*** EXTRACTED MATERIAL Section Begins ***
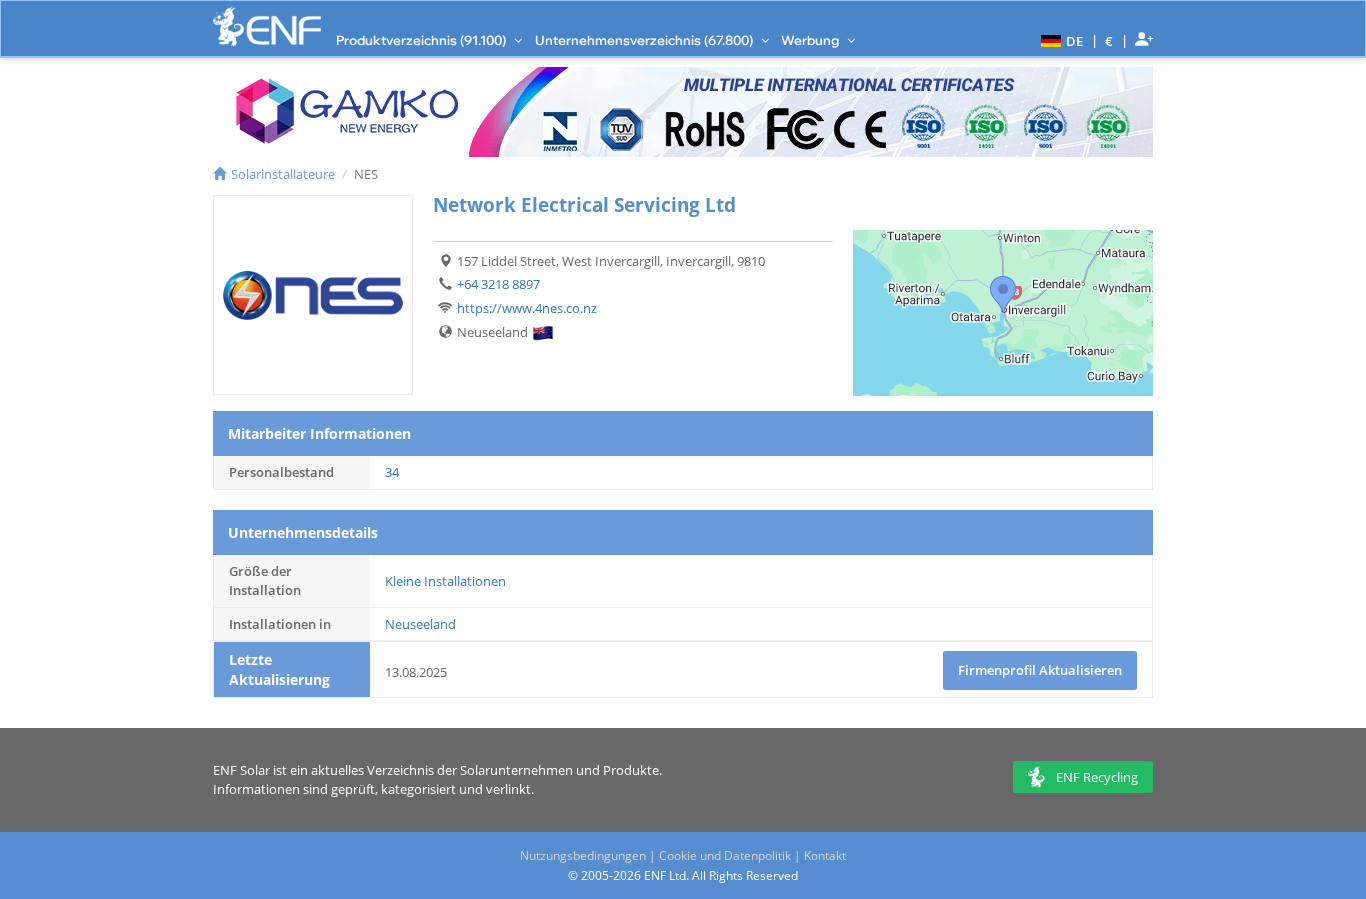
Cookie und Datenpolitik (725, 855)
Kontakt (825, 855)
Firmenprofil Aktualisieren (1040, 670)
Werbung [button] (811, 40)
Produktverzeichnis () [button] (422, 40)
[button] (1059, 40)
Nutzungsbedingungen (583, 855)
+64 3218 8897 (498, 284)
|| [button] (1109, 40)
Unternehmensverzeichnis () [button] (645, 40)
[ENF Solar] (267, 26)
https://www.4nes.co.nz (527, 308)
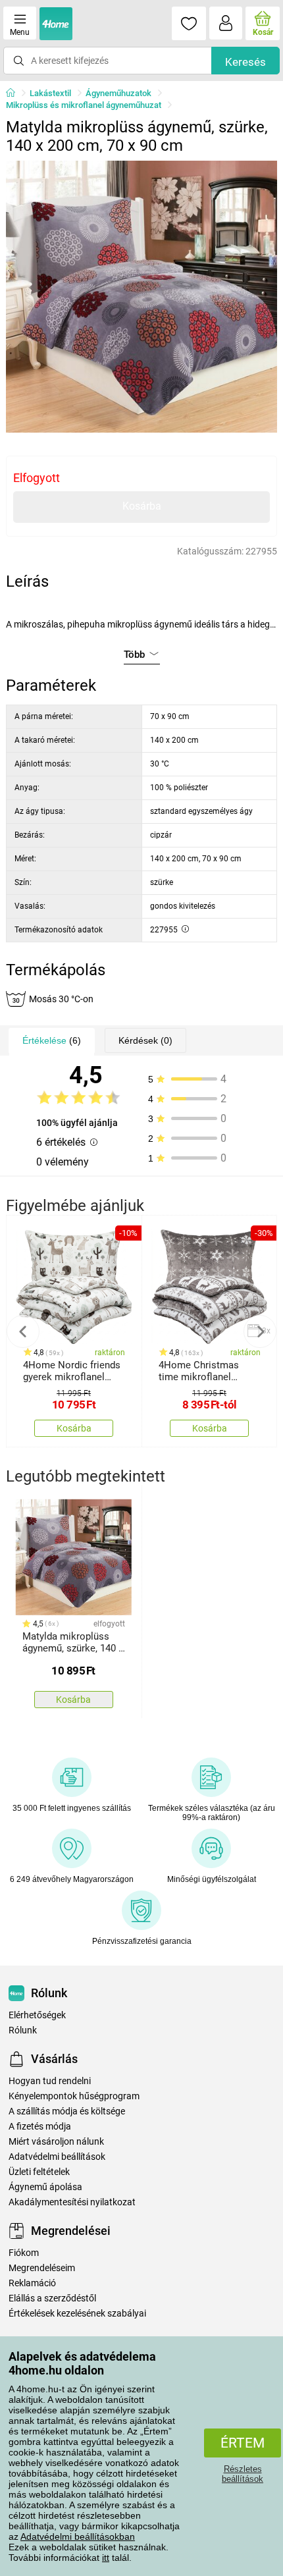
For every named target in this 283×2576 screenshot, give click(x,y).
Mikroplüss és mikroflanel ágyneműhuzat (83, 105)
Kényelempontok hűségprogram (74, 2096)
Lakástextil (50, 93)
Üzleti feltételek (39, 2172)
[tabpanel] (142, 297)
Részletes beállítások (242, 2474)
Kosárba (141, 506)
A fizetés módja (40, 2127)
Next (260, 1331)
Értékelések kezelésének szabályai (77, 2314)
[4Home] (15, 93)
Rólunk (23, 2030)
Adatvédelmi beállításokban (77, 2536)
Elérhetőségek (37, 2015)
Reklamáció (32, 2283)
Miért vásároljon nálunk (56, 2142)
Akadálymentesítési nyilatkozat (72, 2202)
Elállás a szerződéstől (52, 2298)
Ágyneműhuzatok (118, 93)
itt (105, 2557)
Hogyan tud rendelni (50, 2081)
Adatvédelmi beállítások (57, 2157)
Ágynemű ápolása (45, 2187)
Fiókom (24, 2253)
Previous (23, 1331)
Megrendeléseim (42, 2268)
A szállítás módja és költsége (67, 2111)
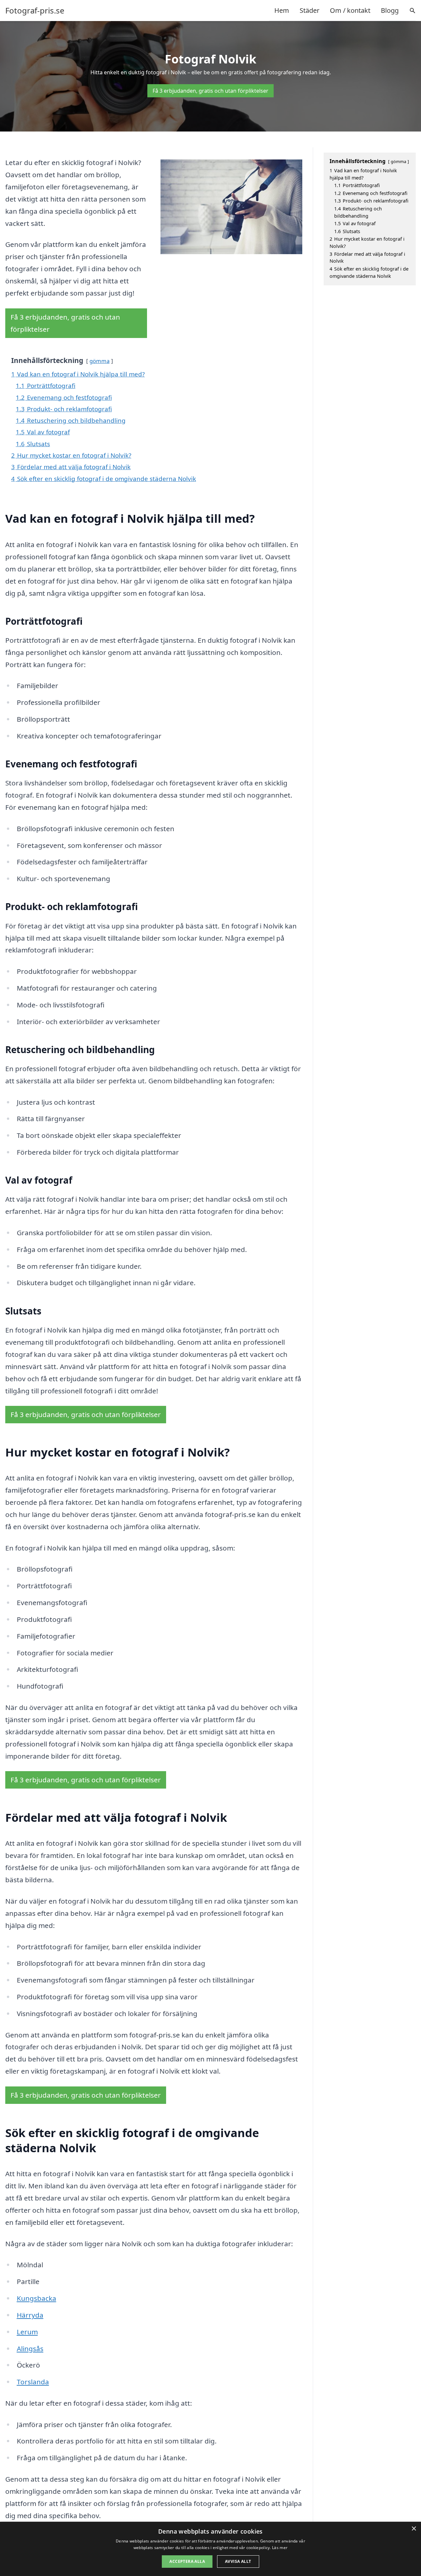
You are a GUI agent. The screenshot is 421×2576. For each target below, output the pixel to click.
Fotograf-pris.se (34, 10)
*** EXTRACTED MATERIAL Section Ends ***
[DIRECTIONS FOR THIS TASK]
Although the records contain pictures, the output must hold only their exact wording.

[EXERCISE RESULT]
Cookie und Datenpolitik (725, 855)
Kontakt (825, 855)
Firmenprofil Aktualisieren (1040, 670)
Werbung [button] (811, 40)
Produktverzeichnis () [button] (422, 40)
[button] (1059, 40)
Nutzungsbedingungen (583, 855)
+64 3218 8897 (498, 284)
|| [button] (1109, 40)
Unternehmensverzeichnis () [button] (645, 40)
[ENF Solar] (267, 26)
https://www.4nes.co.nz (527, 308)
For every named target in this 283×2576 screenshot, give click(x,y).
Mikroplüss és mikroflanel ágyneműhuzat (83, 105)
Kényelempontok hűségprogram (74, 2096)
Lakástextil (50, 93)
Üzleti feltételek (39, 2172)
[tabpanel] (142, 297)
Részletes beállítások (242, 2474)
Kosárba (141, 506)
A fizetés módja (40, 2127)
Next (260, 1331)
Értékelések kezelésének szabályai (77, 2314)
[4Home] (15, 93)
Rólunk (23, 2030)
Adatvédelmi beállításokban (77, 2536)
Elérhetőségek (37, 2015)
Reklamáció (32, 2283)
Miért vásároljon nálunk (56, 2142)
Akadálymentesítési nyilatkozat (72, 2202)
Elállás a szerződéstől (52, 2298)
Ágyneműhuzatok (118, 93)
itt (105, 2557)
Hogyan tud rendelni (50, 2081)
Adatvédelmi beállítások (57, 2157)
Ágynemű ápolása (45, 2187)
Fiókom (24, 2253)
Previous (23, 1331)
Megrendeléseim (42, 2268)
A szállítás módja és költsége (67, 2111)
You are a GUI agent. The screenshot is 421×2576. For each target below, output the pixel to click.
Fotograf-pris.se (34, 10)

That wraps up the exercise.